EEIPs were created for multinationals whose global practices or policies prevent them from complying with the ownership element of broad-based black economic empowerment (B-BBEE) through the traditional sale of equity or shares to black South Africans.
Technology companies that cannot easily sell local shares are enabled to invest in local SMMEs, fund digital skills training, build infrastructure, or support black-owned suppliers. Companies like Microsoft and several companies in the automotive industry have made EEIP commitments.
In a statement, Microsoft says the placement programme aims to address a long-standing shortage of practical digital skills within government departments.
The graduates, each with a minimum NQF Level 7 qualification, are tasked with automating processes, digitising workflows and helping the departments move closer to a paperless, more efficient operating model.
They are employed for three years, with Microsoft fully funding their salaries and continued professional development through to June 2028.
Lerato Mathabatha, public sector director at Microsoft South Africa, comments: “Government is under increasing pressure to deliver services that are more accessible, predictive and responsive to citizens’ needs.
“Cloud and artificial intelligence technologies are already helping departments reimagine service delivery, but sustainable transformation is enabled and scaled through public-private partnerships, where these platforms are paired with skilled people inside government who can build, adapt and scale solutions.”
Since being onboarded, the graduates have been embedded in departmental teams, working directly on live automation and digital transformation programmes.
Before placement, each participant completed a Microsoft expert technical certification in Power Platform course, equipping them with low-code and no-code capabilities to build solutions that reduce administrative bottlenecks, improve data visibility and modernise service delivery.

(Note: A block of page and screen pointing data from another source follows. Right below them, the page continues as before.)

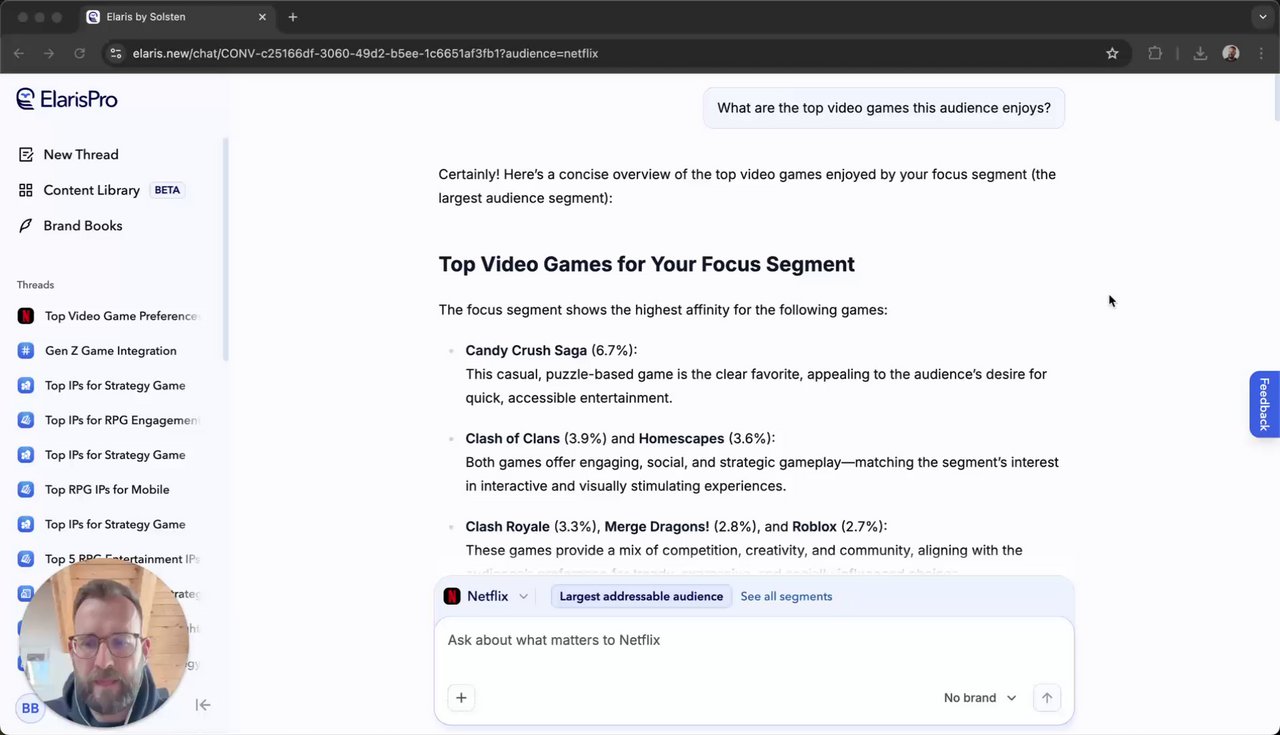Bookmark this page with star icon
Screen dimensions: 1280x735
coord(1112,53)
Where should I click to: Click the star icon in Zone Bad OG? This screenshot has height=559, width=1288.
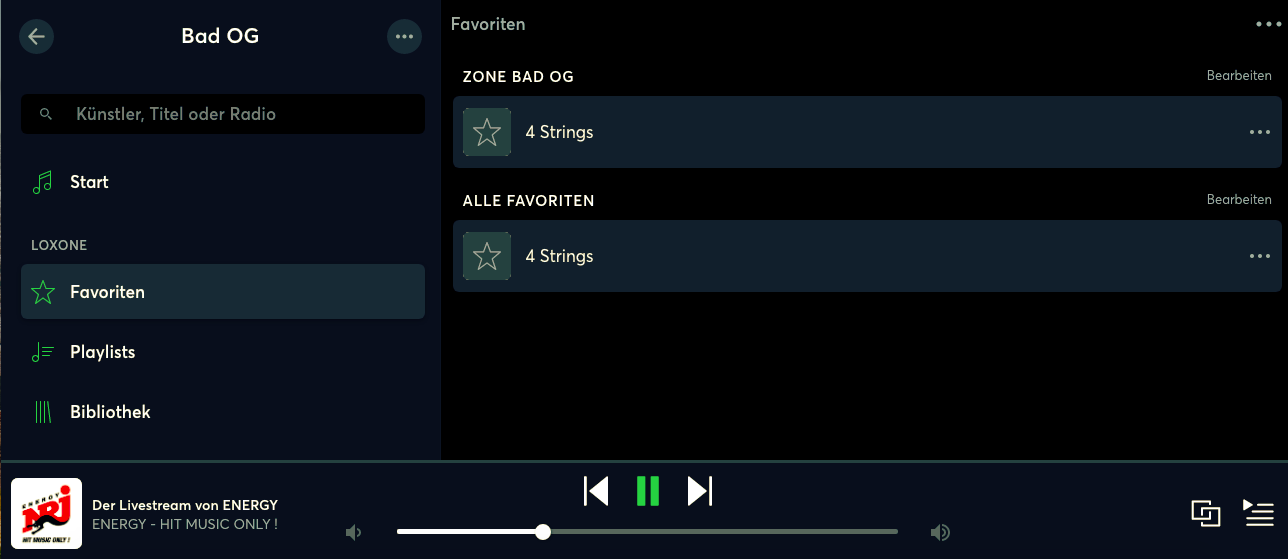pyautogui.click(x=487, y=132)
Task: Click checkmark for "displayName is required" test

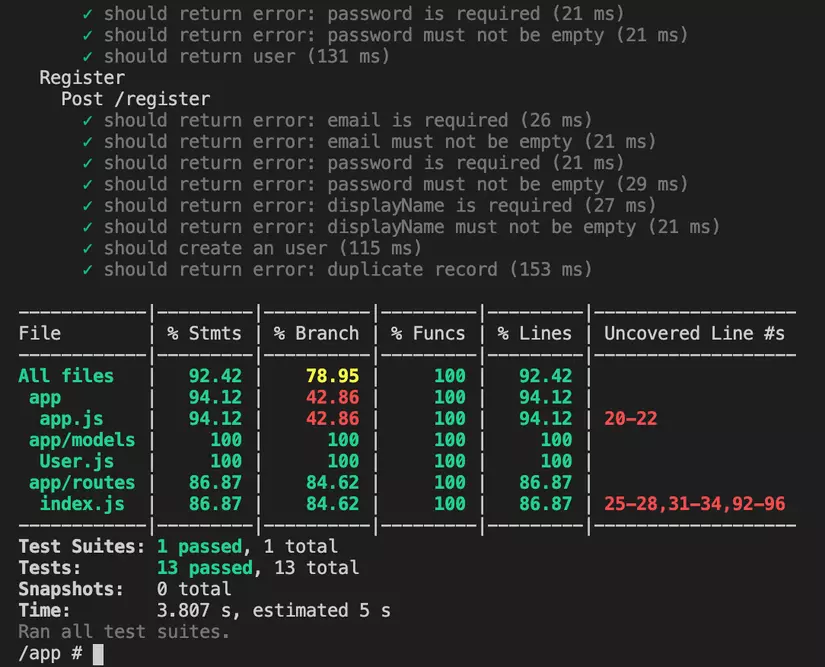Action: click(86, 205)
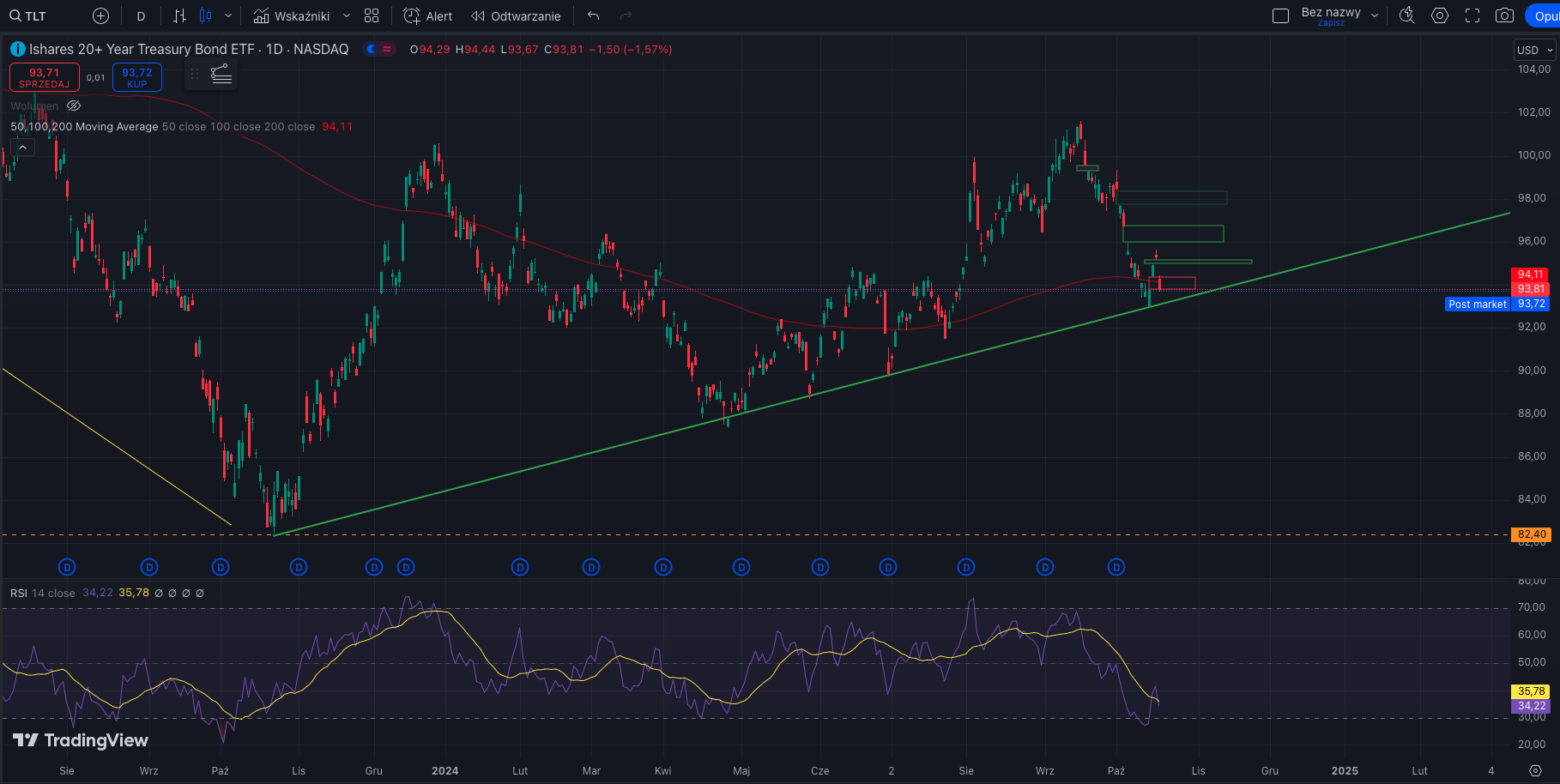The image size is (1560, 784).
Task: Open the indicator templates grid icon
Action: click(x=372, y=15)
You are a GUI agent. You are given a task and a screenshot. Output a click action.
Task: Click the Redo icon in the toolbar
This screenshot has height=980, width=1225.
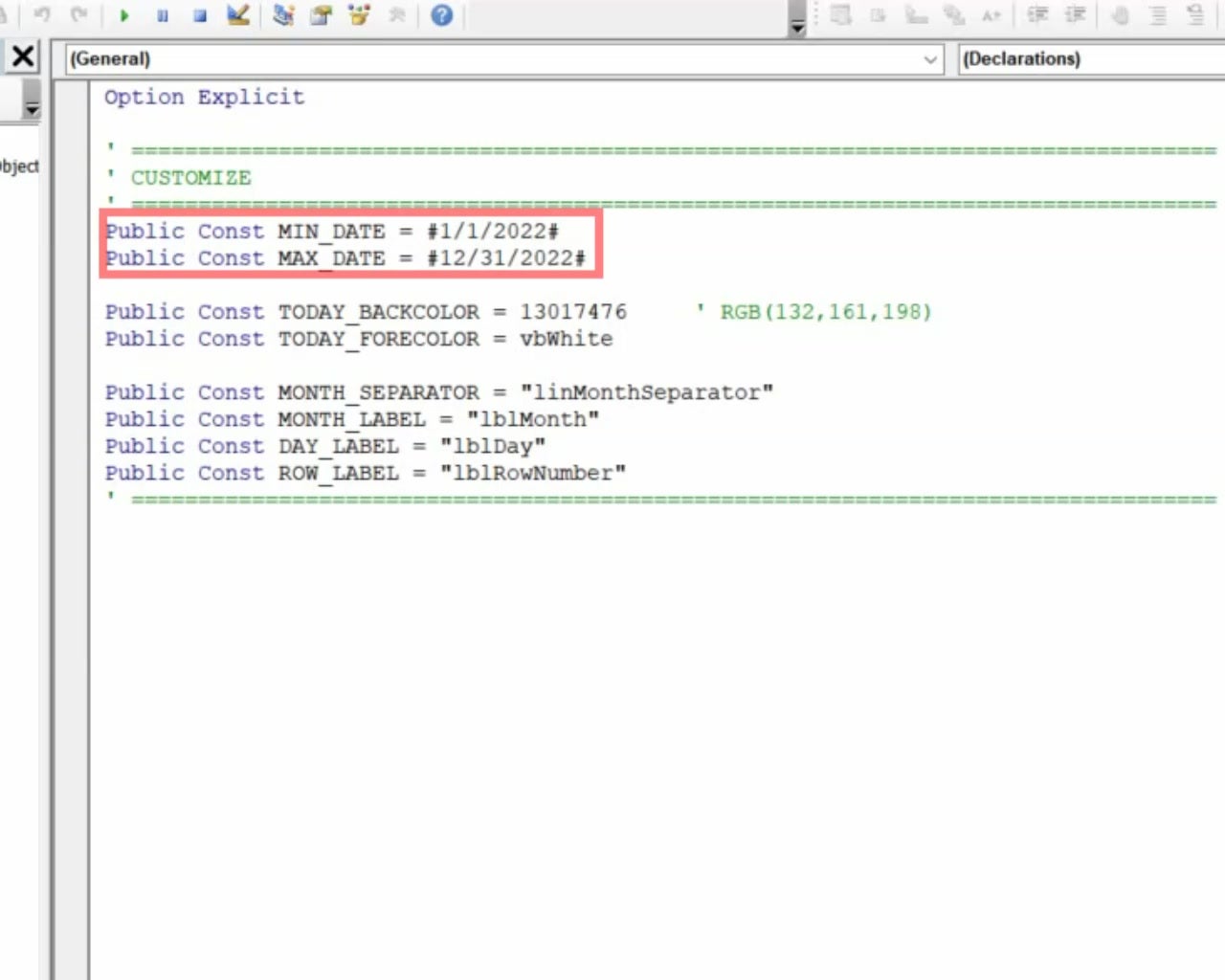click(x=78, y=15)
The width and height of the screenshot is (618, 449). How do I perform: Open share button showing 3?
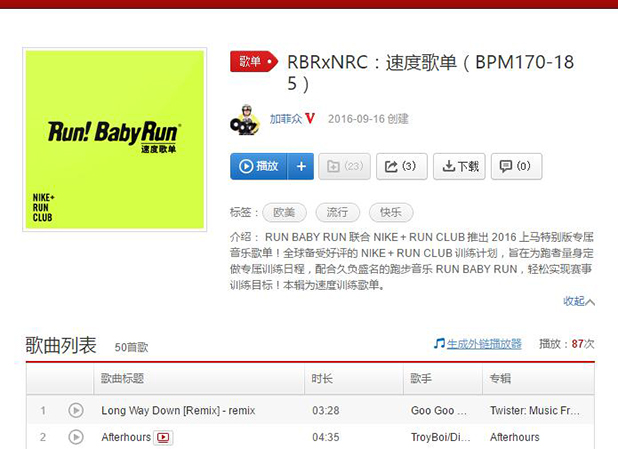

Microsoft says the programme also looks to address South Africa’s employment challenge.
Lebogang Luvuno, B-BBEE executive at Microsoft South Africa, explains: “Sustainable digital transformation depends on more than skills development in isolation. It requires meaningful employment pathways that connect training to real operational environments.
“Through the EEIP, we are creating jobs, enabling immediate contribution to government modernisation, and building a pipeline of digital professionals who can grow long-term careers in public service.”